That should have tripped a breaker if it was a good contact or a GFCI if it was not.
So there is a missing or discontinuous EGC in the picture somewhere.
When your sister-in-law made a connection to ground the GFCI should have tripped as long as the current through her was at least 6ma.
But a current lower than 6ma can still be easily felt, so possibly the GFCI was fine.
It is also possible that the incoming connection to the GFCI was made to the load side terminals or there was a jumper from line to load side.
In either case older GFCIs might still appear to trip when tested but not actually disconnect the receptacle from power.
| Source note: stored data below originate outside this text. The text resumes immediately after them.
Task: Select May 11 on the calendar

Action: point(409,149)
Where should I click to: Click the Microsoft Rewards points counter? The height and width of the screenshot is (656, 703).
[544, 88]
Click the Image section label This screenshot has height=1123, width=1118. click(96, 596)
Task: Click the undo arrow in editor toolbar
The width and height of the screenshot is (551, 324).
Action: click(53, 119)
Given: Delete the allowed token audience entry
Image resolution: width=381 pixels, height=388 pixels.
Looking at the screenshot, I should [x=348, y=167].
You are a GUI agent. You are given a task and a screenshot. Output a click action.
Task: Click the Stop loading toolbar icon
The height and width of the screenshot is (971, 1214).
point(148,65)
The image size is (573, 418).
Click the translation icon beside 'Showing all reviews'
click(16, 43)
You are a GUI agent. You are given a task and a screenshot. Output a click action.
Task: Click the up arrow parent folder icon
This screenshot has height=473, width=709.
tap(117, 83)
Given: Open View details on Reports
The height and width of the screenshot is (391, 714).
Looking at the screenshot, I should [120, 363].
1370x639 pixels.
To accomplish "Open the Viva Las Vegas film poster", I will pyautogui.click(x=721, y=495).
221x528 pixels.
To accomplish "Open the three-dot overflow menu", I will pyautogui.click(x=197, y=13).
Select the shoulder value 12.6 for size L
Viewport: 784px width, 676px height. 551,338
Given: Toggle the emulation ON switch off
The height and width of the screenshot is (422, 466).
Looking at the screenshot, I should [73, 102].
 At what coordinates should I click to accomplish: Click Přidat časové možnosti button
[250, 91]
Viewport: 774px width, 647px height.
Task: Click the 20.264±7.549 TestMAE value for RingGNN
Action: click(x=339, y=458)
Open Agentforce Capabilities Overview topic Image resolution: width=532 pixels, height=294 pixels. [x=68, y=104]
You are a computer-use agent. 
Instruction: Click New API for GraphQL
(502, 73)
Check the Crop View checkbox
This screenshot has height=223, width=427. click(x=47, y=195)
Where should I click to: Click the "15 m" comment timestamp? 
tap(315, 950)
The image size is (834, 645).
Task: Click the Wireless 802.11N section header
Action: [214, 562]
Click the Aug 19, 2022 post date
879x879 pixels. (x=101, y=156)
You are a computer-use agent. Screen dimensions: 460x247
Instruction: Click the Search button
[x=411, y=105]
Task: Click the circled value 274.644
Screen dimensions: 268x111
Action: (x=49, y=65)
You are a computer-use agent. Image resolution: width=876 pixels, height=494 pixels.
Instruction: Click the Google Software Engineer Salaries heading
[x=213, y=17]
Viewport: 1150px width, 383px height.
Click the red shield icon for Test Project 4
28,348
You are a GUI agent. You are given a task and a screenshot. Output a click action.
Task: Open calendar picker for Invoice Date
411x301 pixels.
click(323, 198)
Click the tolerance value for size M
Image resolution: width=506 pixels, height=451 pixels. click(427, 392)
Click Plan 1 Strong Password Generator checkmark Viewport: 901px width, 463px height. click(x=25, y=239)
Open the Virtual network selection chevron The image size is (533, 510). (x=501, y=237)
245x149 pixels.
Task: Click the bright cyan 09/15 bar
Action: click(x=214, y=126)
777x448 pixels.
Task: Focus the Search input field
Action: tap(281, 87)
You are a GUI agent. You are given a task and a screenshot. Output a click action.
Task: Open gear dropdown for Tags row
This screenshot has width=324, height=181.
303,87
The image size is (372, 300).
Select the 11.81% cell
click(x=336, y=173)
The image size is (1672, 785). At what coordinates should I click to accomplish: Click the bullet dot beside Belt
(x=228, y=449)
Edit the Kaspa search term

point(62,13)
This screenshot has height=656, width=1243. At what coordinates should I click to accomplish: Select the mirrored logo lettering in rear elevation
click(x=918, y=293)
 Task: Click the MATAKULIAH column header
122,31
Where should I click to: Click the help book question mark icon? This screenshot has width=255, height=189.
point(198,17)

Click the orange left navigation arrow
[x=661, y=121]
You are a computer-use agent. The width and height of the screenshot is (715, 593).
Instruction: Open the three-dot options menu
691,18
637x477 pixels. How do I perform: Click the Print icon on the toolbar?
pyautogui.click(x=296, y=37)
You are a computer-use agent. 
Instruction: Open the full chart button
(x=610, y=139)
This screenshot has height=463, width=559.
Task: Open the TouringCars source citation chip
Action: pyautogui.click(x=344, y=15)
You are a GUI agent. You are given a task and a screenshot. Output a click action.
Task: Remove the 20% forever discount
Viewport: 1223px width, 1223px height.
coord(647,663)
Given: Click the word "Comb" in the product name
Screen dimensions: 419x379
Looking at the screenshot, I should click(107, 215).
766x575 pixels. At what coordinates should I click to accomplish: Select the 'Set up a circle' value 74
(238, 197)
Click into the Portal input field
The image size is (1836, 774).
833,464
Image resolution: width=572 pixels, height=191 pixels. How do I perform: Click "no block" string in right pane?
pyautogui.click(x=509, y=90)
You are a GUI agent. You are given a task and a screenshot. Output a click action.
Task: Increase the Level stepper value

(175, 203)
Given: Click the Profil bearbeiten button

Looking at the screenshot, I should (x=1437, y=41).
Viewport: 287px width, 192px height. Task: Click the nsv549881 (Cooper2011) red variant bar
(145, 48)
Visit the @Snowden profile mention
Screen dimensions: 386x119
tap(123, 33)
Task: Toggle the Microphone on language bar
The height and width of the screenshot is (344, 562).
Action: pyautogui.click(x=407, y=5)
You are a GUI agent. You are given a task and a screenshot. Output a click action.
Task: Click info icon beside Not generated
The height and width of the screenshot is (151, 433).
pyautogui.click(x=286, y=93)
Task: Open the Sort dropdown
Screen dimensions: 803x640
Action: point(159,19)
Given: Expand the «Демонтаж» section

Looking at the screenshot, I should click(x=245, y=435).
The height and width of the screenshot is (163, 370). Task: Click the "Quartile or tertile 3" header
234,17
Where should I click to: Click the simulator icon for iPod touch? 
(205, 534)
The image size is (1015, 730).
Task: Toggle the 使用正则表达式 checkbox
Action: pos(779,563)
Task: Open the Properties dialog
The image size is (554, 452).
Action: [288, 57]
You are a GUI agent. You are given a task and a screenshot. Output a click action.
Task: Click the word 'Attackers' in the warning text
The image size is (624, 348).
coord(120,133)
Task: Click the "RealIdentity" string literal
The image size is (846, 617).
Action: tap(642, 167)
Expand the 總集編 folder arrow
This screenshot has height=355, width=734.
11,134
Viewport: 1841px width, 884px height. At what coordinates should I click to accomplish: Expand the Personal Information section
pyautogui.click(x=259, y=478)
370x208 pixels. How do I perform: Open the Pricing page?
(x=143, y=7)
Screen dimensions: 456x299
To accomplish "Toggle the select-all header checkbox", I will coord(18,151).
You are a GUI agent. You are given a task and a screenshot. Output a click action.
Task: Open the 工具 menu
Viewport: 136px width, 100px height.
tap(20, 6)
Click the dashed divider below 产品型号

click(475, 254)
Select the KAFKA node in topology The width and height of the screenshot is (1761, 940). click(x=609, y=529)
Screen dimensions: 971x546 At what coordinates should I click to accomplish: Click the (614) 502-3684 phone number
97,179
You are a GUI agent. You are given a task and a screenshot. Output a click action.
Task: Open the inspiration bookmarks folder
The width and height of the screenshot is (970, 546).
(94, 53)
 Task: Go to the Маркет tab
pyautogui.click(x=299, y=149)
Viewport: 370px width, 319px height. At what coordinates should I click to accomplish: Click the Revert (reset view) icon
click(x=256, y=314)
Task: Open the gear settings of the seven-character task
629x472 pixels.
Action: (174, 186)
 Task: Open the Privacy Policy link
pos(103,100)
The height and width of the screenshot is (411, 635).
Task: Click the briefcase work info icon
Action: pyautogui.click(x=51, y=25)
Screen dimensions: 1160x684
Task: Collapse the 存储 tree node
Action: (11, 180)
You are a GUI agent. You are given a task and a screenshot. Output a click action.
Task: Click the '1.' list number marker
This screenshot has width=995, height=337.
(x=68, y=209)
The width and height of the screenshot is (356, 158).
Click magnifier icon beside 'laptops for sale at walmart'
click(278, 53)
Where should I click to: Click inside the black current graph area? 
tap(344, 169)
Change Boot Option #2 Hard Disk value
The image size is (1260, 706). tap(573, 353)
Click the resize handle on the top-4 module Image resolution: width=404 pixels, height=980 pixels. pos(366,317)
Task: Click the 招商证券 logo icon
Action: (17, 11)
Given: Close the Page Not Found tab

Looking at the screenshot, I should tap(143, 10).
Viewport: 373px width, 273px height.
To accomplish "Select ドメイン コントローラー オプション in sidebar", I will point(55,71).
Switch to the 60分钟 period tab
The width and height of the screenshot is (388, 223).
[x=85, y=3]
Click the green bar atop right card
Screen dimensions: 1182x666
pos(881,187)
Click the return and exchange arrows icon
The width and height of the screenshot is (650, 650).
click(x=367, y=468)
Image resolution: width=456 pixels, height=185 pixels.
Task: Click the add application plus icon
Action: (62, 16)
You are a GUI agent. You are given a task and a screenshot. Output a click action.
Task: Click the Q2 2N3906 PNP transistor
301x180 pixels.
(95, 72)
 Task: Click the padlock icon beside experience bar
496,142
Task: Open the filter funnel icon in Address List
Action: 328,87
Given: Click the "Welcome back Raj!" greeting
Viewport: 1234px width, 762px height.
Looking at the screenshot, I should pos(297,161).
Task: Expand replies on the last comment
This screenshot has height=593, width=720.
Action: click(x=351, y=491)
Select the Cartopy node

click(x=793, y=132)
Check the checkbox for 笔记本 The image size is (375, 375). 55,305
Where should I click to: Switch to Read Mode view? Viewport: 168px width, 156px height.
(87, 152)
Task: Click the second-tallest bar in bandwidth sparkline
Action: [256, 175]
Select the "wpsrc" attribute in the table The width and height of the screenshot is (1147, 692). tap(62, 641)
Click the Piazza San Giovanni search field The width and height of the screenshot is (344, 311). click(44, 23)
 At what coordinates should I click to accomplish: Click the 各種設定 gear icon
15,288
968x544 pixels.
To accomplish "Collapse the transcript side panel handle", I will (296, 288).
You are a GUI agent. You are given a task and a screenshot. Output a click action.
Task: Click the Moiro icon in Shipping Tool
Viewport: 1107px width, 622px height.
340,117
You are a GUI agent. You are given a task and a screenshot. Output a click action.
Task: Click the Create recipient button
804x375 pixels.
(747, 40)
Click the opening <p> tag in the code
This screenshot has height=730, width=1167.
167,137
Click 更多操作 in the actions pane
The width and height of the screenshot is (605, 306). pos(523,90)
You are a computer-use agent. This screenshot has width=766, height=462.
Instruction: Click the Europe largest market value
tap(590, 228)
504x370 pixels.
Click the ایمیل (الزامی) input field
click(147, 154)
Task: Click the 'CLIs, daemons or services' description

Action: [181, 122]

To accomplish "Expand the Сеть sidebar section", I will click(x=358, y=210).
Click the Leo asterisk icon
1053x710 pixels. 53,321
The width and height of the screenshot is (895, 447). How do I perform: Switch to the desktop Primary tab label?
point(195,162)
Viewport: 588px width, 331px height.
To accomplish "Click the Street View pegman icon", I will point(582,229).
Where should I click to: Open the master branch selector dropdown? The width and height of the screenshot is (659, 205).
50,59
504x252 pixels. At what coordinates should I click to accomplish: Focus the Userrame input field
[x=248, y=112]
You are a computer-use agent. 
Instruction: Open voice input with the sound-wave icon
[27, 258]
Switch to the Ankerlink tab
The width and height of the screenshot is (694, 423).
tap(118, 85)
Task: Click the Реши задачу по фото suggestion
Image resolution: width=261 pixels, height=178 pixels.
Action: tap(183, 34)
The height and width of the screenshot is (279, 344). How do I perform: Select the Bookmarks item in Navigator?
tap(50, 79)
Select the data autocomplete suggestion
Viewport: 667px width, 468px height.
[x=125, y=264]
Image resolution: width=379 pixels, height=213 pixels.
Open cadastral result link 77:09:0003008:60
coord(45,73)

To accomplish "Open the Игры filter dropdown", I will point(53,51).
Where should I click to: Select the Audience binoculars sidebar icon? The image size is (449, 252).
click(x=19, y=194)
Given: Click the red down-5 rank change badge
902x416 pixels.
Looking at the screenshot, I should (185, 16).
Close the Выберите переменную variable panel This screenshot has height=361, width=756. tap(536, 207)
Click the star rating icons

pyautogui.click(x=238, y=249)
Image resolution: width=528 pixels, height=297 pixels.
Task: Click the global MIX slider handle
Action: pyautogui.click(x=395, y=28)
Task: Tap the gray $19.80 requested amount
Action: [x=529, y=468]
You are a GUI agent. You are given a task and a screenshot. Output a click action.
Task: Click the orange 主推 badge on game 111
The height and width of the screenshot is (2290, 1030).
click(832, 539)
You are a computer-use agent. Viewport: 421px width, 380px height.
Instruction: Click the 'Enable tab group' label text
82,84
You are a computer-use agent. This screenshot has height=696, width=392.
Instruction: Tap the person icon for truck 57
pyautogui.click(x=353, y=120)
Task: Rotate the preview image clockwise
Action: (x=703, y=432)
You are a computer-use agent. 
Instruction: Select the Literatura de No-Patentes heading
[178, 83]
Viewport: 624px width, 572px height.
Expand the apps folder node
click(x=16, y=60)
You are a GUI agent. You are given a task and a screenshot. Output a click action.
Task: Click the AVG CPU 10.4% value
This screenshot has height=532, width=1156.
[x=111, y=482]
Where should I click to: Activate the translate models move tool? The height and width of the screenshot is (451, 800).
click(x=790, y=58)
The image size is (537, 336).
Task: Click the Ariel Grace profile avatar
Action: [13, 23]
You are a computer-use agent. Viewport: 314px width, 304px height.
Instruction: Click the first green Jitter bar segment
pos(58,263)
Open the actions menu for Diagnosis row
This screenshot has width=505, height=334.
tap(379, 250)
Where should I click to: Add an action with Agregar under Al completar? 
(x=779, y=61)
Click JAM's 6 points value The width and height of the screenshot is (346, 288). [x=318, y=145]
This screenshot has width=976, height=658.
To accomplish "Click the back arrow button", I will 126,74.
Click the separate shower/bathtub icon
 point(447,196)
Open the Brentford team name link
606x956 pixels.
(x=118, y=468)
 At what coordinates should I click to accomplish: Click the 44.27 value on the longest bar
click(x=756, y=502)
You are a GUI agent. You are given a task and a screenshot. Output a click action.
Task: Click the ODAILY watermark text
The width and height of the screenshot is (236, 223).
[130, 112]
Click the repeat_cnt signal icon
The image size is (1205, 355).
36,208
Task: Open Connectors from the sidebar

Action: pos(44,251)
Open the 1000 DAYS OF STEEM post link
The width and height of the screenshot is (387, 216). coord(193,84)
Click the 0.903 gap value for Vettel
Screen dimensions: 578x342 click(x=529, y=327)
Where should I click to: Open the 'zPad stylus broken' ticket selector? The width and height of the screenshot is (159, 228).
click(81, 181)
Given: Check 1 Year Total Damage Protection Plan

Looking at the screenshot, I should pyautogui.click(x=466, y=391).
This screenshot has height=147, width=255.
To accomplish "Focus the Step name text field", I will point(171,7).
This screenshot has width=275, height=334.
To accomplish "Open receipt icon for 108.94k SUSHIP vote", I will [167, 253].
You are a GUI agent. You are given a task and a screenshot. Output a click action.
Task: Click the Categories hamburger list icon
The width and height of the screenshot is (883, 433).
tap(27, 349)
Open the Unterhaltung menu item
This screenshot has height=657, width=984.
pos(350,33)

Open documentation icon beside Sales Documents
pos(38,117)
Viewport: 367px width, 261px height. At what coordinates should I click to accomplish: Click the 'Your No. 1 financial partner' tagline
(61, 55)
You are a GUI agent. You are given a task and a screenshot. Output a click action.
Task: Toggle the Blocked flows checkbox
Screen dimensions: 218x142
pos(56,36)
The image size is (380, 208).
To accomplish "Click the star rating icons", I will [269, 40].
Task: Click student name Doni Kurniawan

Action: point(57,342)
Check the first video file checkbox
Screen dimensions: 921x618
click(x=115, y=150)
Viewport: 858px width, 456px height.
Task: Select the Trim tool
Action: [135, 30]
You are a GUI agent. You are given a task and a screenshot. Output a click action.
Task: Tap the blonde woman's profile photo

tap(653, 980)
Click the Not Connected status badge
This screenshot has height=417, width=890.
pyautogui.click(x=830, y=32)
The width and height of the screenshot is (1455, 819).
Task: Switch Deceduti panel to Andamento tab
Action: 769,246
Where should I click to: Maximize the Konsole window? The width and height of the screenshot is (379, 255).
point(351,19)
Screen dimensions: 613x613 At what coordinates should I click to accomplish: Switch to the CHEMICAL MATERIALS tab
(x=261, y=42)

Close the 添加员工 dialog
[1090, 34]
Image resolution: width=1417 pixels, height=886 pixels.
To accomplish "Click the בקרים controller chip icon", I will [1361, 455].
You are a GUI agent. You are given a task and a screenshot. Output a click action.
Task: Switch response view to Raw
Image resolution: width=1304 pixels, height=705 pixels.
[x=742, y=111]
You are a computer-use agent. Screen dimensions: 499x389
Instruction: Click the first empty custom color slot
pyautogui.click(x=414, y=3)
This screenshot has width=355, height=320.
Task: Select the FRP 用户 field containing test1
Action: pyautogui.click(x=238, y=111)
I'm voting for the current being less than 6mA, because this appears to be the terminal off of one of the heater elements touching the case, so that element is likely in series with the line and it could be acting like a current limiting resistor. The Fluke meter in the picture is so low of a burden that it still reads it as 120V, but the circuit is such high resistance that there is less than 6ma of current flowing.
 

Sahib

Senior Member
Location
India
If the current is less than 6mA, the shock should be very mild per general physical effects for various values of current. In a scale of 1 to 10, what is the severity of shock felt according to your in-law?


In the worst case scenario any test lamp glows between the case of the toaster oven and the metal frame of the stove and trips GFCI, as you are saying there exists 120V there?
 
Location
NE (9.06 miles @5.9 Degrees from Winged Horses)
Occupation
EC - retired
If the current is less than 6mA, the shock should be very mild per general physical effects for various values of current. In a scale of 1 to 10, what is the severity of shock felt according to your in-law?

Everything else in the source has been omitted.